WORK REQUEST ▸ After finding the line with "Privacy Policy (265, 2512)" in the entries below, retype exactly each line from there through the line with "Country (457, 404)", including that final line.

DATA SUPPLIED ▸

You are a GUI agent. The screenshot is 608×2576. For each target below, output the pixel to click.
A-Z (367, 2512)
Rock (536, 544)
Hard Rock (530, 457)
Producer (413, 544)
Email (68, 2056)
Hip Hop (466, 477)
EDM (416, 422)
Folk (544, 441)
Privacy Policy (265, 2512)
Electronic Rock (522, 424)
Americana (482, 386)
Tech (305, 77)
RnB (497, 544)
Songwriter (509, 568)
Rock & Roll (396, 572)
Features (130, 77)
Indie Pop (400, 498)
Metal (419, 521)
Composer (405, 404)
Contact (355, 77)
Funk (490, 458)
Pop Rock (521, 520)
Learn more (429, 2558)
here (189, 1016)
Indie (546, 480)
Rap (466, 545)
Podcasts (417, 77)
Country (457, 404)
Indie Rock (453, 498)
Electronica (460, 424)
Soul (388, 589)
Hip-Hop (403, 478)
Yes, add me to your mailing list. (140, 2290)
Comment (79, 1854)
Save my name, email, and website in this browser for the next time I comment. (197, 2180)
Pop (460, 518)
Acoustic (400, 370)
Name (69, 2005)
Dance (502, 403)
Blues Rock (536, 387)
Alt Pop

TASK OUTPUT ▸
Privacy Policy (265, 2512)
Electronic Rock (522, 424)
Americana (482, 386)
Tech (305, 77)
RnB (497, 544)
Songwriter (509, 568)
Rock & Roll (396, 572)
Features (130, 77)
Indie Pop (400, 498)
Metal (419, 521)
Composer (405, 404)
Contact (355, 77)
Funk (490, 458)
Pop Rock (521, 520)
Learn more (429, 2558)
here (189, 1016)
Indie (546, 480)
Rap (466, 545)
Podcasts (417, 77)
Country (457, 404)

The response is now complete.